Gravitational-wave dark siren cosmology systematics from galaxy weighting

Kavli Affiliate: Daniel E. Holz

| First 5 Authors: Alexandra G. Hanselman, Aditya Vijaykumar, Maya Fishbach, Daniel E. Holz,

| Summary:

The detection of GW170817 and the measurement of its redshift from the
associated electromagnetic counterpart provided the first gravitational wave
determination of the Hubble constant ($H_0$), demonstrating the potential power
of standard-siren cosmology. In contrast to this bright siren approach, the
dark siren approach can be utilized for gravitational-wave sources in the
absence of an electromagnetic counterpart: one considers all galaxies contained
within the localization volume as potential hosts. When statistically averaging
over the potential host galaxies, weighting them by physically-motivated
properties (e.g., tracing star formation or stellar mass) could improve
convergence.

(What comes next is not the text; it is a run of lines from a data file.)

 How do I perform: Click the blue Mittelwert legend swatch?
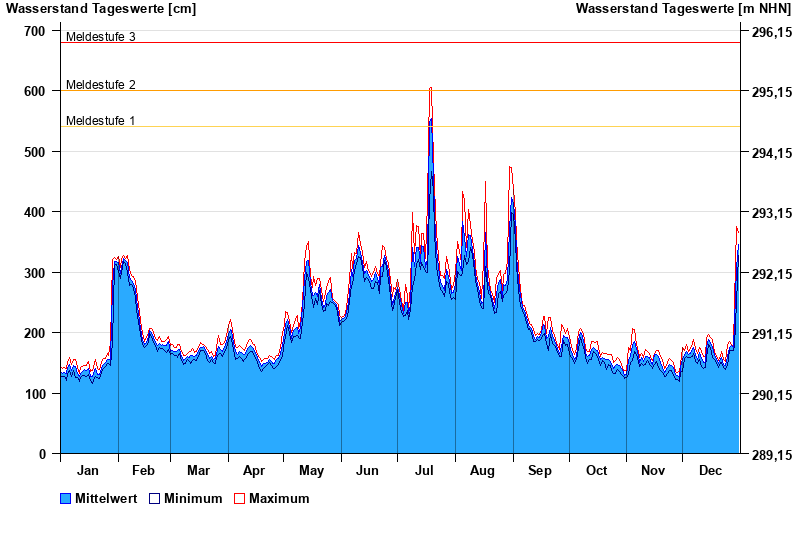(66, 498)
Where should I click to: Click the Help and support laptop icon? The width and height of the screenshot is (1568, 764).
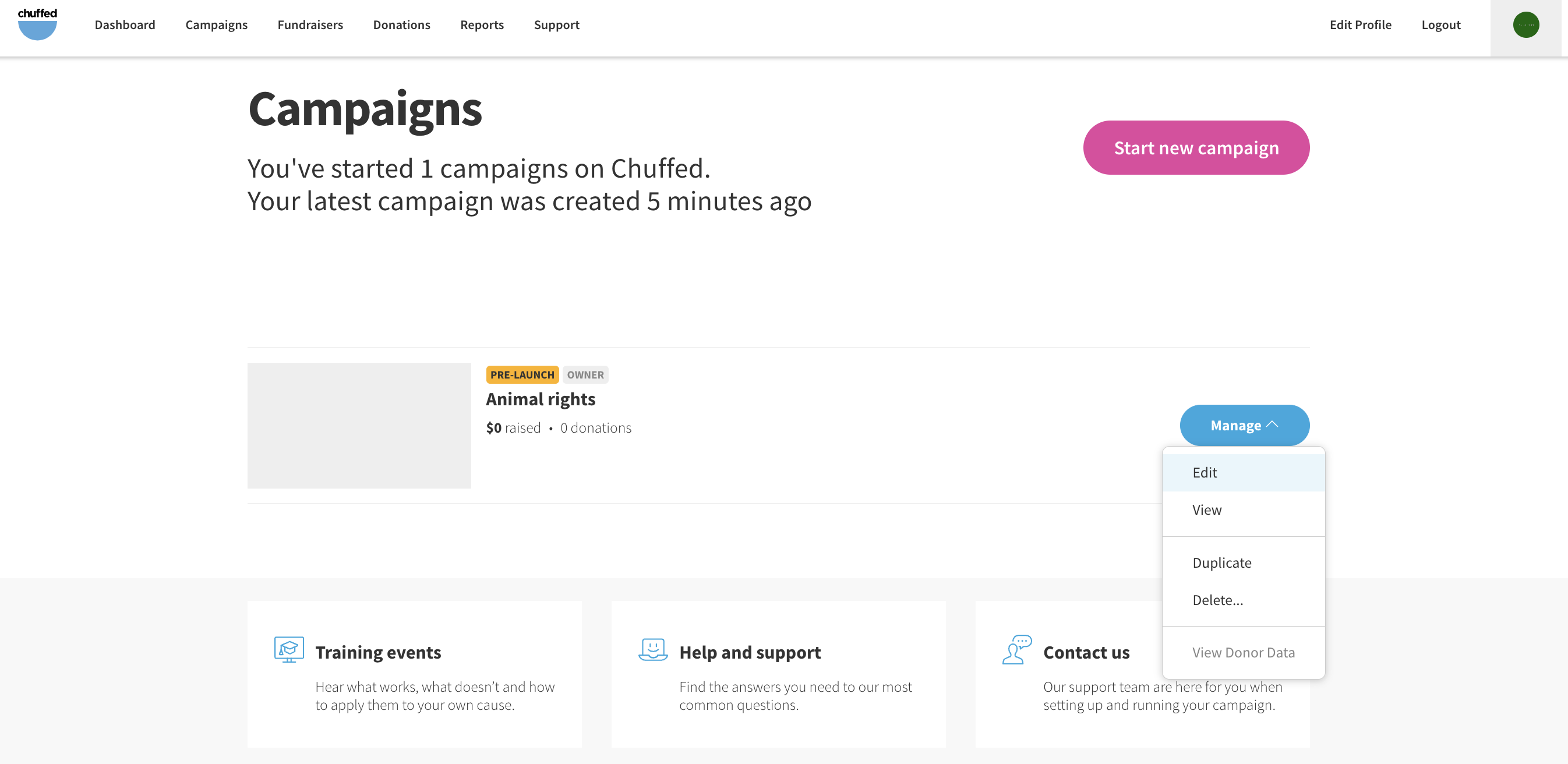pyautogui.click(x=653, y=649)
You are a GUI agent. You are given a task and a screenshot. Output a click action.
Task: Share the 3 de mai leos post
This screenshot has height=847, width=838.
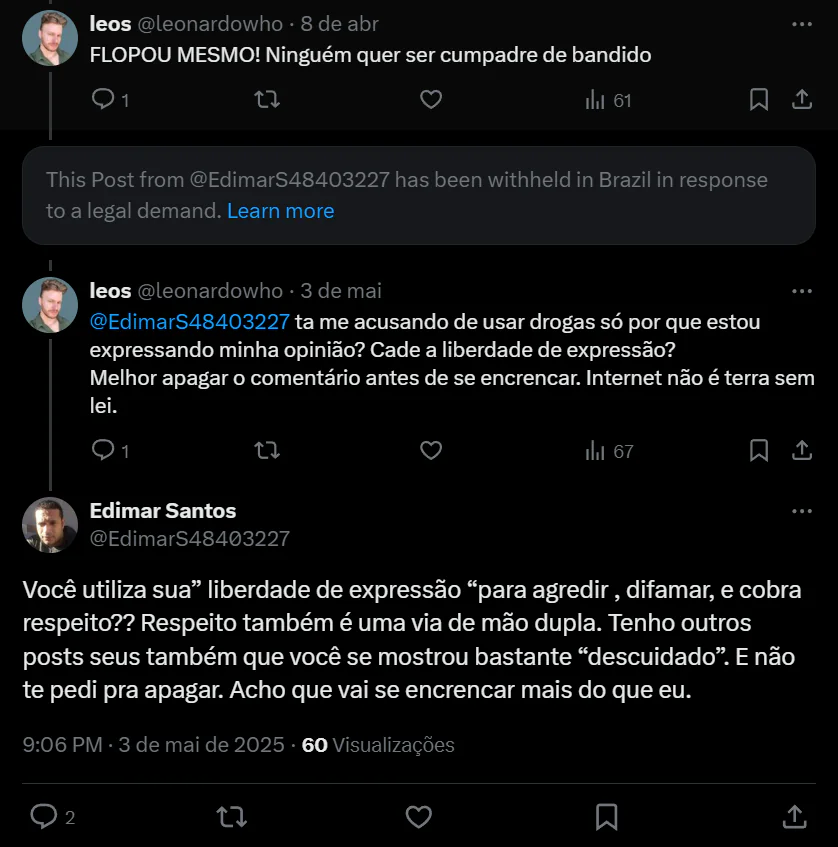point(801,451)
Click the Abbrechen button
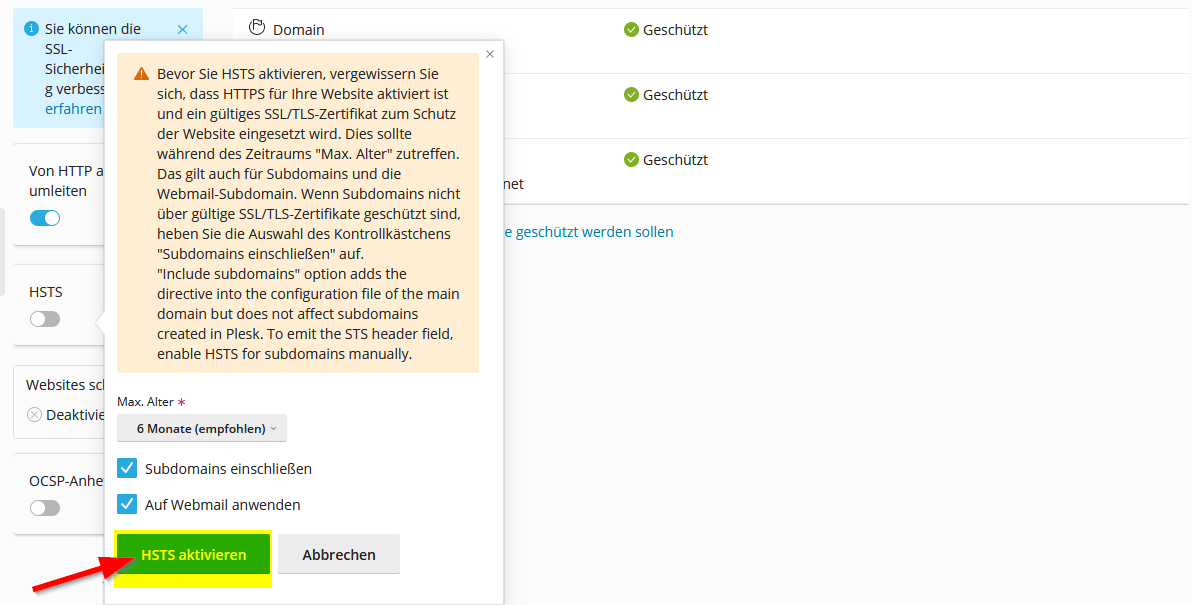 [339, 554]
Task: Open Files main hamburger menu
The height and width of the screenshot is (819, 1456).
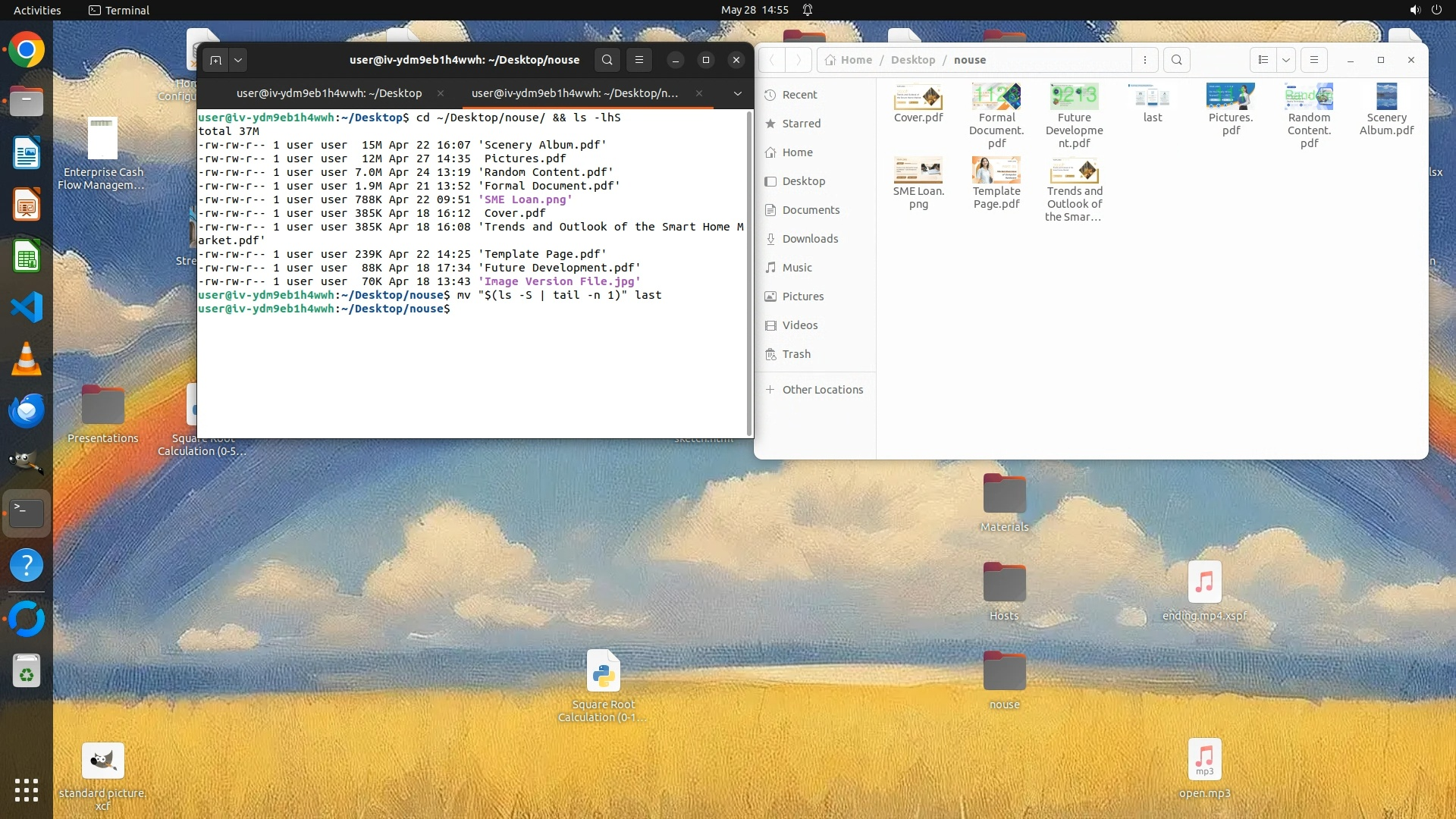Action: click(x=1314, y=60)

Using mock galaxy catalogs, we explore the impact of these
weightings on the measurement of $H_0$. We find that incorrect weighting
schemes can lead to significant biases due to two effects: the assumption of an
incorrect galaxy redshift distribution, and preferentially weighting incorrect
host galaxies during the inference. The magnitudes of these biases are
influenced by the number of galaxies along each line of sight, the measurement
uncertainty in the gravitational-wave luminosity distance, and correlations in
the parameter space of galaxies. We show that the bias may be overcome from
improved localization constraints in future GW detectors, a strategic choice of
priors or weighting prescription, and by restricting the analysis to a subset
of high-SNR events. We propose the use of hierarchical inference as a
diagnostic of incorrectly-weighted prescriptions. Such approaches can
simultaneously infer the correct weighting scheme and the values of the
cosmological parameters, thereby mitigating the bias in dark siren cosmology
due to incorrect host-galaxy weighting.